Diarrhoea kills more than 300 people


AT least 323 people died of diarrhoea between January and August this year according to health ministry surveillance report.
The report recorded 294 124 cases.
“Of the reported cases, 5 846 and five deaths were children under five years of age,” reads part of the report.
Other diarrhoea-related diseases include cholera, Typhoid and Dysentery.
The cumulative figure for dysentery is 23 899 cases and 71 deaths.
The cumulative figure for suspected Typhoid cases is 768 and 445 confirmed cases while total cholera cases reported so far, were 20 confirmed cases and 42 suspected cases.
This ‘development’ comes at a time when the country is grappling with the issue of water shortages in rural areas and urban areas particularly.
Official statistics from the Zimbabwe National Statistics Agency (Zimstats) show that over 30 percent of the population has no access to clean and safe water as well as sanitary facilities.
The majority of the country’s rural population relies on untreated water from open sources including dams, wells and rivers.
The same trend prevails in urban settlements where some suburbs have not had running water for a decade now.
In Harare, only 40 percent of residents have access to clean and safe drinking water every day.
For the remaining 60 percent, few clean water options are available.
Some are forced to buy bottled water, source from water bourses, although even these supplies are running low.
This week we will focus on dysentery, it causes, symptoms and how best it can be prevented.
Dysentery is an inflammation of the intestine causing diarrhoea with blood and mucus.
Like cholera, dysentery is spread by contamination of food and water, usually in impoverished areas with poor sanitation.
Dysentery is caused by a number of types of infection such as bacteria, viruses, parasitic worms, or protozoa.

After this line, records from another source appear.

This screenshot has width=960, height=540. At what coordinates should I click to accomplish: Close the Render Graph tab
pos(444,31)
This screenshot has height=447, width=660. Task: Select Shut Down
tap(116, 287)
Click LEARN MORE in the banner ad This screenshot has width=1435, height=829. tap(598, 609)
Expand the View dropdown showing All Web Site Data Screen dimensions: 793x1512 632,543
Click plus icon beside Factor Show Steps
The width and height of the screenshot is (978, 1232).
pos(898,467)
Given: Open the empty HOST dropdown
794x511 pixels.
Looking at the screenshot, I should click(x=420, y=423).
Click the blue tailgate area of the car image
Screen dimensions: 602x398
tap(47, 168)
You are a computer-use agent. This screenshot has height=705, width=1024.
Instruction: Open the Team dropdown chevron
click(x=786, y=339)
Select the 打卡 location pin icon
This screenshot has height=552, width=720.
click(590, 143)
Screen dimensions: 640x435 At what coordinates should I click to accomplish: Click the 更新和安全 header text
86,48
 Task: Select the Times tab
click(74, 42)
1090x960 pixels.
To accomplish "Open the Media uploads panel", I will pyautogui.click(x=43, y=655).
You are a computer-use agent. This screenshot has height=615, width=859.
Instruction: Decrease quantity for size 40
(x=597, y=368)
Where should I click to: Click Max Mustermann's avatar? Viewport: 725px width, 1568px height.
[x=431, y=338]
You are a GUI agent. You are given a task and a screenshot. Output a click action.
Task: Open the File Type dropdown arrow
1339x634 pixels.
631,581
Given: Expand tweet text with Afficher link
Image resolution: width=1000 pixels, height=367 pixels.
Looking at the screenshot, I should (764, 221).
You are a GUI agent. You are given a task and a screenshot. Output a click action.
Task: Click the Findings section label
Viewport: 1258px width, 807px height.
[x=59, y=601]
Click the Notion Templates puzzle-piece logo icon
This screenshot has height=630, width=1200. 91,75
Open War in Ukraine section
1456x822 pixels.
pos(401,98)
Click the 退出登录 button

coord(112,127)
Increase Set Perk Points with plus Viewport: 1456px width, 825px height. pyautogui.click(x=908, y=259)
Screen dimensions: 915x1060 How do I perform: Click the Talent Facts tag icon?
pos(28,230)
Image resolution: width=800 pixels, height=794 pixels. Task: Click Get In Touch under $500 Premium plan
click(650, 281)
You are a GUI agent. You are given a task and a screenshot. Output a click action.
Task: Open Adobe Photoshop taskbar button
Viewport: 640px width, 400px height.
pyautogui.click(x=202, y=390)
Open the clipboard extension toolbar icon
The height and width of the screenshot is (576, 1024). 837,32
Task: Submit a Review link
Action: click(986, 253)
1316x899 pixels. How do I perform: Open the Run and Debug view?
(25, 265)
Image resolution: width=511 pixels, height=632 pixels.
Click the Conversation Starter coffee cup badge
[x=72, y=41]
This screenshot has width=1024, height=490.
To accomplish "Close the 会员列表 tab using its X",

It is a type of gastroenteritis.
The mechanism is an inflammatory disorder of the intestine, especially of the colon.
The most common form of dysentery is Bacillary Dysentery which is typically a mild illness, causing symptoms normally consisting of mild stomach pains and frequent passage of stool or diarrhoea.
Symptoms normally present themselves after one to three days and are usually no longer present after a week.
In extreme cases, dysentery patients may pass over one litre of fluid per hour.
More often, individuals will complain of nausea, abdominal pain, and frequent watery and usually foul-smelling diarrhoea, accompanied by mucus and blood, rectal pain, and fever.
Vomiting, rapid weight-loss, and generalised muscle aches sometimes also accompany dysentery.
On rare occasions, the amoebic parasite will invade the body through the bloodstream and spread beyond the intestines.
In such cases, it may more seriously infect other organs such as the brain, lungs, and the liver.
Dysentery is managed by maintaining fluids by using oral rehydration therapy.
If this treatment cannot be adequately maintained due to vomiting or the profuseness of diarrhoea, hospital admission may be required for intravenous fluid replacement.
In ideal situations, no antimicrobial therapy should be administered until microbiological microscopy and culture studies have established the specific infection involved.
When laboratory services are not available, it may be necessary to administer a combination of drugs, including an amoebicidal drug to kill the parasite, and an antibiotic to treat any associated bacterial infection.
Early detection and notification of Epidemic Dysentery, especially among adults, allows for speedy reaction to help fight the disease’s spread.
Hand-washing with soap and water can reduce secondary transmission of bacterial infections among household members.
And among larger groups, the most effective strategies to control transmission of bacterial dysentery are to
Distribute soap.
Provide clean water.
Promote hand-washing before eating or preparing food and after defecation.
Install and maintain proper sewage systems or treatment facilities.


  1. Frightening statistics. Good that you have shared. Government and NGOs need go be on the lookout and work together to prevent and manage any outbreaks.